El ministro de economía anticipó a los gobernadores y a las autoridades porteñas que los próximos tres meses serán críticos desde lo fiscal. La combinación de ingresos en baja, límites en el crédito privado y la espera de la cosecha gruesa condicionan las cuentas públicas.
El ministro de economía, Luis Caputo, lanzó una cruda advertencia a las provincias y a la Ciudad Autónoma de Buenos Aires: el gobierno nacional enfrenta un trimestre "sin plata". Según el funcionario, el escenario fiscal se tornará extremadamente complejo durante los próximos 90 días debido a un enfriamiento de los ingresos públicos y al agotamiento de las vías de financiamiento que sostuvieron la actividad en los últimos meses.

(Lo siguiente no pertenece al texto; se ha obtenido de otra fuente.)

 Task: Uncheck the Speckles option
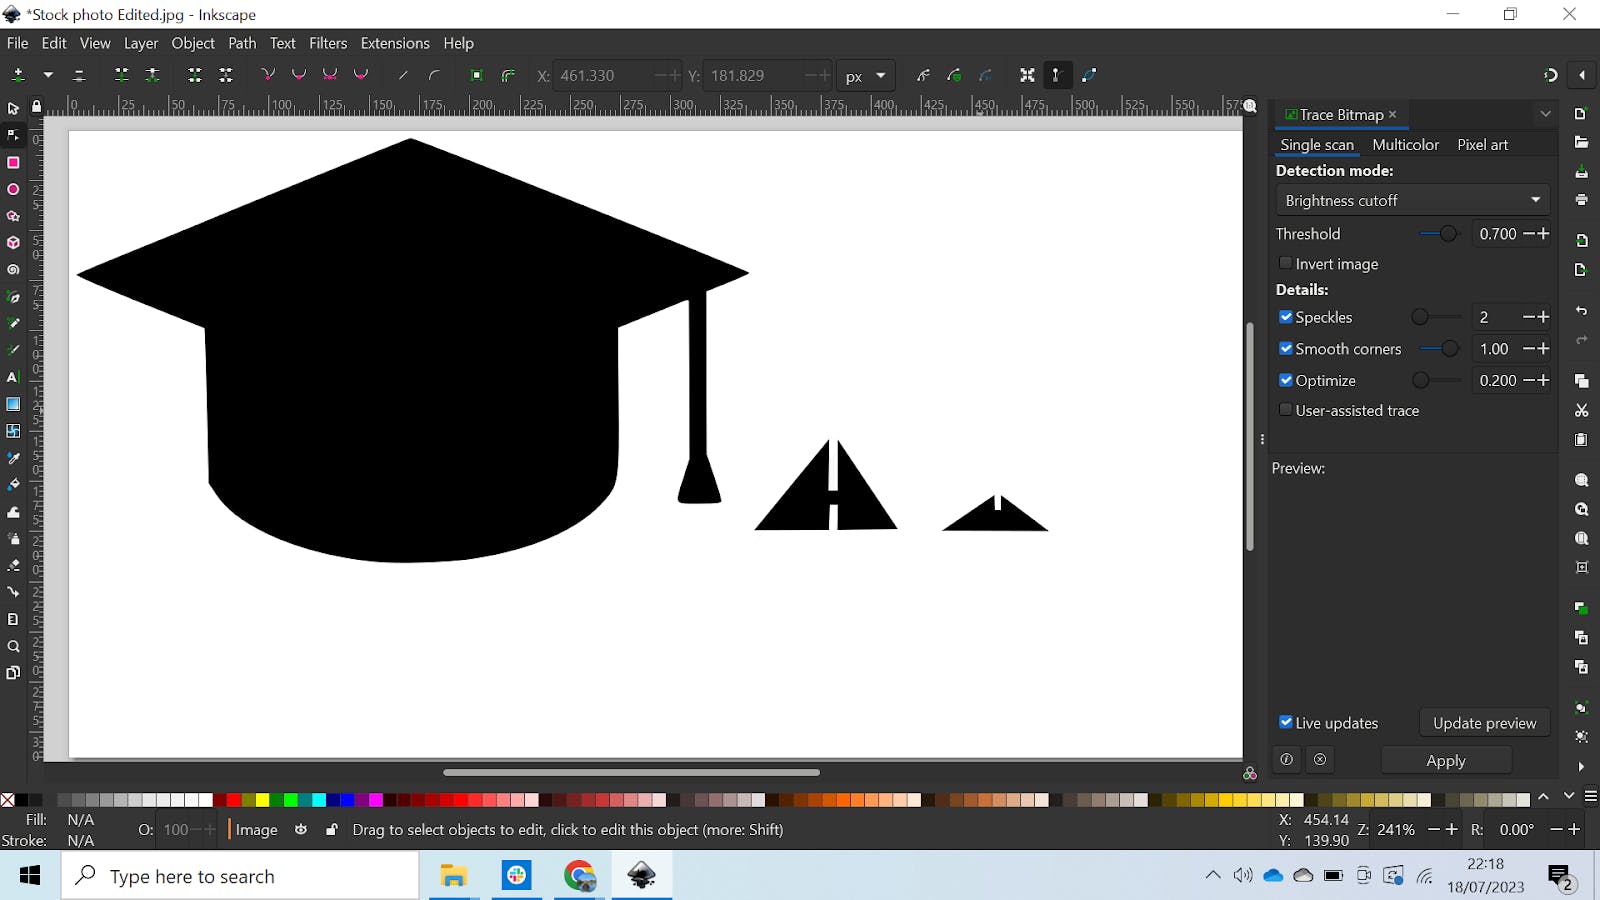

La falta de fondos ya se hace sentir en el interior. La región de la patagonia aún no recibió los 100.000 millones de pesos prometidos por el presidente Javier Milei para el combate de incendios, mientras que en santa fe, el gobernador Maximiliano Pullaro debió afrontar con recursos propios las mejoras salariales de la policía tras una reciente rebelión. A esto se suma el freno en los pagos del PAMI a clínicas del sur y la parálisis total de los Aportes del Tesoro Nacional (ATN), que no se reparten desde diciembre.
El desplome de los ingresos reales
El principal frente de tormenta es recaudatorio. Los datos de arca (ex AFIP) confirman que la recaudación nacional lleva seis meses de caída real. En enero, los ingresos alcanzaron los 18,33 billones de pesos, lo que representa el nivel más bajo de los últimos 16 años si se ajusta por inflación. Aunque hubo una suba nominal del 22% respecto a enero de 2025, el número queda largamente por debajo del índice de precios.
Las causas de esta merma se encuentran en la política de reducción de la presión impositiva:
IVA: aportó 6,2 billones, pero su componente aduanero cayó 7,6% real, señal de un fuerte parate en el comercio exterior.
Ganancias: sumó 3,4 billones, empatando apenas con la inflación del año anterior.
Seguridad social: los ingresos crecieron un 27,7%, por debajo del ritmo inflacionario, evidenciando la pérdida de poder adquisitivo en el empleo registrado.
Según el análisis de Nadin Argarañaz, titular del IARAF, la masa de recursos que queda para la nación cayó un 7,8% real, mientras que lo distribuido a las provincias y caba retrocedió un 6,6%.
El límite del financiamiento corporativo
El segundo factor de preocupación es el financiero. Durante 2025, las empresas locales sostuvieron la oferta de divisas emitiendo obligaciones negociables (ON) por cerca de 20.000 millones de dólares, lo que permitió al Banco Central comprar reservas. Sin embargo, este mecanismo muestra signos de fatiga.
Si bien firmas como Telecom, Banco Galicia y Mirgor realizaron colocaciones recientes con tasas de entre el 7% y el 9%, analistas como Marina Dal Poggetto advierten sobre una saturación del mercado local. Con el riesgo país por encima de los 500 puntos y la calificación de la Argentina como mercado de frontera, el acceso al crédito externo sigue vedado, dejando al ajuste como la principal herramienta de gestión hasta que ingresen los dólares de la cosecha de soja y maíz en el segundo trimestre del año.